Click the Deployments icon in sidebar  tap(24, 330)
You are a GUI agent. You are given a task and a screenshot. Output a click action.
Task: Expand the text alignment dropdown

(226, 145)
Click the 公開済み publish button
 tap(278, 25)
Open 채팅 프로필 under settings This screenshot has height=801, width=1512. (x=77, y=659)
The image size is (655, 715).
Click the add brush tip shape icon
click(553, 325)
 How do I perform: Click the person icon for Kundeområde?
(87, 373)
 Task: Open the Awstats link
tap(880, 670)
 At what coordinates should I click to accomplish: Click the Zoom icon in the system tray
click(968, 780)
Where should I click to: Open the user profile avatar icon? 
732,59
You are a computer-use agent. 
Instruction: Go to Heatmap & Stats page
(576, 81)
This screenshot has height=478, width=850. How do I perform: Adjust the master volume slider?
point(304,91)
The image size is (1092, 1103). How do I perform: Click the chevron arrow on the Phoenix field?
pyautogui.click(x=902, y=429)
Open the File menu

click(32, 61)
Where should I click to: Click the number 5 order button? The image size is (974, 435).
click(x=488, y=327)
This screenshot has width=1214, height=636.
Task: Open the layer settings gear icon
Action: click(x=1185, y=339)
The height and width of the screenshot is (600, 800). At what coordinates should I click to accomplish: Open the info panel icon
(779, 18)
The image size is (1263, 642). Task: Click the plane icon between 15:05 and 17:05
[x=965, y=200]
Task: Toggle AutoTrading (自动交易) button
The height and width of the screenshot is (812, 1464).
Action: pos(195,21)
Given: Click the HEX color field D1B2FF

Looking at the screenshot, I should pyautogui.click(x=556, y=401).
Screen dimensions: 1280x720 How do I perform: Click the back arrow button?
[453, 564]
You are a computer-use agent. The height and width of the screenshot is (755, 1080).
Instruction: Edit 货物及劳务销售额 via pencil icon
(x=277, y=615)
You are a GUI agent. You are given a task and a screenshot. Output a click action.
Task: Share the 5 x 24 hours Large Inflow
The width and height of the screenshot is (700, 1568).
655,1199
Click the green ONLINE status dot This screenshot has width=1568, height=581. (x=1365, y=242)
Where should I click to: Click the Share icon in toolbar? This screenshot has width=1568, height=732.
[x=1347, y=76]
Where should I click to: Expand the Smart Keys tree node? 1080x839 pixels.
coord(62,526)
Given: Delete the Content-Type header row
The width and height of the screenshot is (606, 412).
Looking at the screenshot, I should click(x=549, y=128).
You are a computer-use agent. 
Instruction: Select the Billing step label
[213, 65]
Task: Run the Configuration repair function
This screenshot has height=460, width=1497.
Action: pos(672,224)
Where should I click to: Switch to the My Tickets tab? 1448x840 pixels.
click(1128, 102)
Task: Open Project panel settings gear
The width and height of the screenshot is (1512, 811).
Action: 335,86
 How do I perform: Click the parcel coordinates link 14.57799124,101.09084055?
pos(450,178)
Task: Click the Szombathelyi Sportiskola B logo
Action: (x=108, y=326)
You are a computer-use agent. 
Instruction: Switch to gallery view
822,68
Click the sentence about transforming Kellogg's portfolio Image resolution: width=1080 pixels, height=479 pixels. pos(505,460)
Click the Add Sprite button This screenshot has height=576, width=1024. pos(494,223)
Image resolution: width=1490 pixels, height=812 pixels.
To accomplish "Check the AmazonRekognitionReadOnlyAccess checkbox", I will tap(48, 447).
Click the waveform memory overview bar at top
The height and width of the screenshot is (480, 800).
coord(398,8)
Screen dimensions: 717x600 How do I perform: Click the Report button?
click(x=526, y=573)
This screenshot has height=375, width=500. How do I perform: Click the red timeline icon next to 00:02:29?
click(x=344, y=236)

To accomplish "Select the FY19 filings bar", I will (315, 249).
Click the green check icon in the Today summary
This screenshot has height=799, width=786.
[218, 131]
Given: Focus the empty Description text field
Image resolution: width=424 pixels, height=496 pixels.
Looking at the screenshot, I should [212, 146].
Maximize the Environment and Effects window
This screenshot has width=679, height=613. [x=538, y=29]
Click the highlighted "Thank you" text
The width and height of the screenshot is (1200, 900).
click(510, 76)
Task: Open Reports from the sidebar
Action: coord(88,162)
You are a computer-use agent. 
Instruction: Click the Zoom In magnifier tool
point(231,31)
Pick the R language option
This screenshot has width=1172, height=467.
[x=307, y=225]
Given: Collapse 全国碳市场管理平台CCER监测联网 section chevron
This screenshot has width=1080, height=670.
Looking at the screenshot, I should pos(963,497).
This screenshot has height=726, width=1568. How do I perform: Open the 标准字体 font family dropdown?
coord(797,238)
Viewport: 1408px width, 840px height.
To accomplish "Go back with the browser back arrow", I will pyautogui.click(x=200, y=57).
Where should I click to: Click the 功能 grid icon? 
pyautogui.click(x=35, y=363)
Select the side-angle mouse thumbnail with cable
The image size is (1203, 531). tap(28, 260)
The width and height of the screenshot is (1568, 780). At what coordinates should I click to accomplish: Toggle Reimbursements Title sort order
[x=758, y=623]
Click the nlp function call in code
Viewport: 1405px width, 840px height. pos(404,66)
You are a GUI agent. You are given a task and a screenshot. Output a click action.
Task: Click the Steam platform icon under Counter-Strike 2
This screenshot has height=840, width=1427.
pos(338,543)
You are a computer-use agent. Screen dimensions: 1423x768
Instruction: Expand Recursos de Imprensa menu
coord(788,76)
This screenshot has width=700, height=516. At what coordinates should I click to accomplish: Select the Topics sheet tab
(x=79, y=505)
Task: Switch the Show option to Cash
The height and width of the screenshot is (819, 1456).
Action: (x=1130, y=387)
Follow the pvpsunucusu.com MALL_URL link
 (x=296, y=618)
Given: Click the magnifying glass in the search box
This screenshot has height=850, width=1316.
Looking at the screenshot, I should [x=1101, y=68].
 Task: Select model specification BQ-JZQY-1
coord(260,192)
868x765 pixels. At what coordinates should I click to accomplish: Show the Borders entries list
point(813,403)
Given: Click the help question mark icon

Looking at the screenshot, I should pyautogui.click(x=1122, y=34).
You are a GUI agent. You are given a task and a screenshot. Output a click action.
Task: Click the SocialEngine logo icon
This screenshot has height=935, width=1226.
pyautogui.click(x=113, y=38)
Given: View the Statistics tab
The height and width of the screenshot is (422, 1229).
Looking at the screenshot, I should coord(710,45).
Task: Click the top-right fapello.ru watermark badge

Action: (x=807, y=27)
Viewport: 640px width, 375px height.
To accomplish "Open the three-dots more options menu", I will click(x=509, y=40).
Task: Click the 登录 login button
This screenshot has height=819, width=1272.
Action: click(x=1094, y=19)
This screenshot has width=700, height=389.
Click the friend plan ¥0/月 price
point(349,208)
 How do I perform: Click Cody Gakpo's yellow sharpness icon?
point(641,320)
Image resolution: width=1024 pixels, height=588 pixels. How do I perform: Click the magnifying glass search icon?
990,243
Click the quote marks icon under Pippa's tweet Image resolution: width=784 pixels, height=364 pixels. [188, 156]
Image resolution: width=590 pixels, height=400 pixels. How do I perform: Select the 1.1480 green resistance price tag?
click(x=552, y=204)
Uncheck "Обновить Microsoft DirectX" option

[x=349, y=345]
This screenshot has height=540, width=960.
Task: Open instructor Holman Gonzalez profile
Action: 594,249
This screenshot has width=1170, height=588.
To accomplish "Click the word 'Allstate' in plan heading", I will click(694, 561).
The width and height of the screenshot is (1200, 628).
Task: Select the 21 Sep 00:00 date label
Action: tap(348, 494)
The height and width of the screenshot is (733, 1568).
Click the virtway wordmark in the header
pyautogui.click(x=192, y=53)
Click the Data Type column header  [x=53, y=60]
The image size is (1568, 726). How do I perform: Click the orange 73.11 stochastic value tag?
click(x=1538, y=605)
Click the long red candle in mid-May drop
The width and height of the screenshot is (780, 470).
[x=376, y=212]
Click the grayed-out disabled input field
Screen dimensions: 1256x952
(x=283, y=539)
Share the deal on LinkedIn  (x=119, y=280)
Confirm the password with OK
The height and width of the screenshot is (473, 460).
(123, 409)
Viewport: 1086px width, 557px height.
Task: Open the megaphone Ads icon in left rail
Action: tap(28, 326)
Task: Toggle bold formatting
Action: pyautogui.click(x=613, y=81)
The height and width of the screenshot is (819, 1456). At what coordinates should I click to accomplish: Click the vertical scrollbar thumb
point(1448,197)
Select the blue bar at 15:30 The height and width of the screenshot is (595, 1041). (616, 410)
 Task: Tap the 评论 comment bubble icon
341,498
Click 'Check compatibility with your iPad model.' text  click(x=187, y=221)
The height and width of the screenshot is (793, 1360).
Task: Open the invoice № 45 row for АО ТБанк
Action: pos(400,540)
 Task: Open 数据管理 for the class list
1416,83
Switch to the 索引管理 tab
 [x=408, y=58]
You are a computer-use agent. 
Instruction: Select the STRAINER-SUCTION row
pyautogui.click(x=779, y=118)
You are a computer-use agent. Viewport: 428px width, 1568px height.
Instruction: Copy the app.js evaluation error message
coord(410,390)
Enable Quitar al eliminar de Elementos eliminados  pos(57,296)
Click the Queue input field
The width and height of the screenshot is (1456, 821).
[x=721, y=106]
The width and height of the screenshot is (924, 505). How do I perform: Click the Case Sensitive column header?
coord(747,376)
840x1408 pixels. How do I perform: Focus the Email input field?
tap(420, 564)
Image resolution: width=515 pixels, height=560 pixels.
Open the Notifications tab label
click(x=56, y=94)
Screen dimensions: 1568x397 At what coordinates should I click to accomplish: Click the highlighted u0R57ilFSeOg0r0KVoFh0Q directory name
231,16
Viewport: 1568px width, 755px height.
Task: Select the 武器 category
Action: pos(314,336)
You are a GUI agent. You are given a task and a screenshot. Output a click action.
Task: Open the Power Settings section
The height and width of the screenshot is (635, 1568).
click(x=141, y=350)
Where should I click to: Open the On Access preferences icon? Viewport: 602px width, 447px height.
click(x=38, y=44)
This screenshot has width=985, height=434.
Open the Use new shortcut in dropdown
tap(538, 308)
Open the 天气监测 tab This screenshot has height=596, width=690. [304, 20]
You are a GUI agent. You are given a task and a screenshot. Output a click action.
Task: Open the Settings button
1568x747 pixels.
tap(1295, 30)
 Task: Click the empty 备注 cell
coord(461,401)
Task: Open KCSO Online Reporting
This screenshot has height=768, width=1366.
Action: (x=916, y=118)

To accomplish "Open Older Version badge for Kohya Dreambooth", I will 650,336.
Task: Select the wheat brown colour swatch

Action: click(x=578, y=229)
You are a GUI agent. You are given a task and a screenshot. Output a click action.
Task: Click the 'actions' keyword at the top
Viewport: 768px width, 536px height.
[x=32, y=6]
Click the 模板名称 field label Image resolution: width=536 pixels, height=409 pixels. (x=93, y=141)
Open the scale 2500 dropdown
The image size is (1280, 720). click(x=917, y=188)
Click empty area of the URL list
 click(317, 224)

■ Task to complete ■
Find the lines above with the word "Type". Copy them out.

■ Answer section ■
Given: Delete the Content-Type header row
Click the Data Type column header  [x=53, y=60]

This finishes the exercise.